Entonces, de pronto, oyó música.
Se trataba de un violín interpretando una alegre melodía. Era un sonido tan apropiado para una vieja taberna que por un momento se preguntó si no habría retrocedido en el tiempo. «Ojalá», pensó.
Se puso de pie. La música venía de arriba, de uno de los pisos superiores del edificio. Oyó otro instrumento... ¿Era una flauta? ¿Una flauta dulce? No, era un pífano. Y por debajo, marcando un ritmo sencillo, se oía también un contrabajo.

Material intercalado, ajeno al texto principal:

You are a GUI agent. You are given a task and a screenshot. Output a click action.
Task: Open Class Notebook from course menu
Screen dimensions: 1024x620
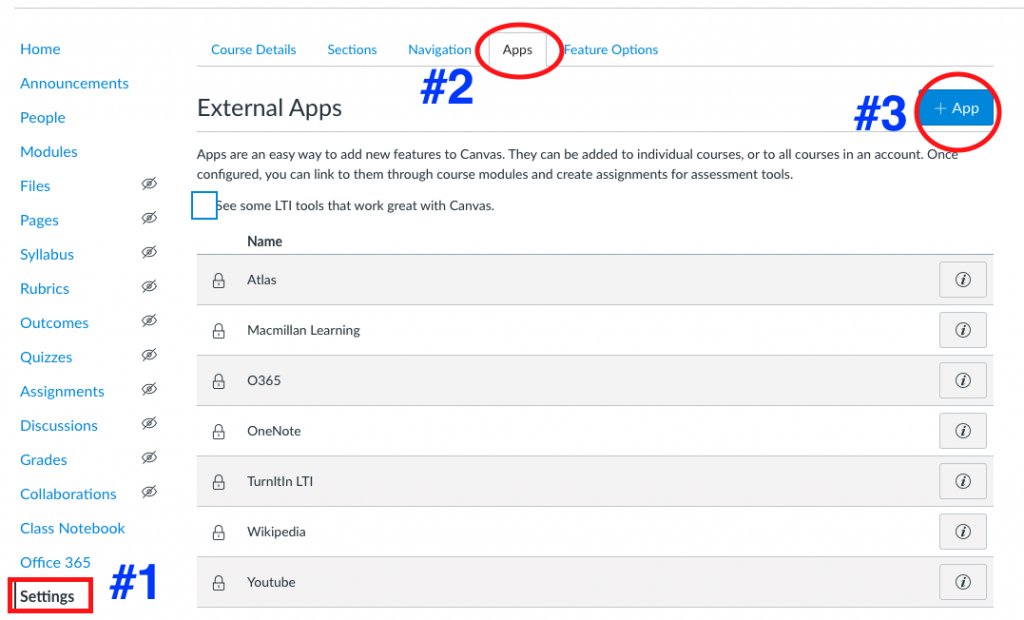(x=72, y=528)

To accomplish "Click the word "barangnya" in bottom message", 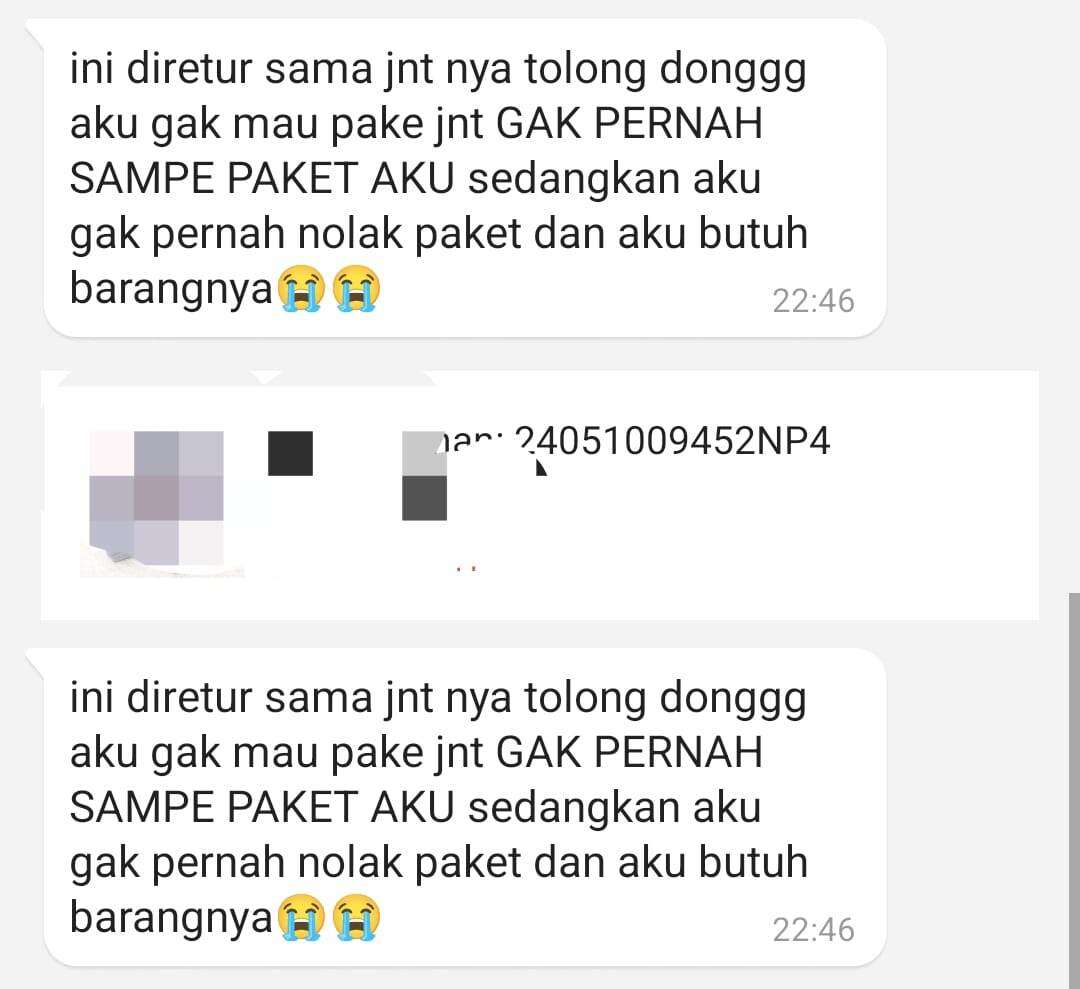I will click(172, 918).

Nada la obligaba a investigar el origen de aquella música. Si quería, y realmente quería y sabía que era ella quien pensaba aquello, podía quedarse allí abajo hasta que llegara el alba. En la taberna estaría relativamente segura, por lo menos allí dependía de sí misma. Podía dispararle a cualquier cosa que intentara traspasar la puerta y mantener la espalda apoyada en una pared que ni siquiera los vampiros serían capaces de derribar.
Podía quedarse allí sentada, escuchando la música toda la noche. Si eso era lo que quería. Y la verdad era lo que quería.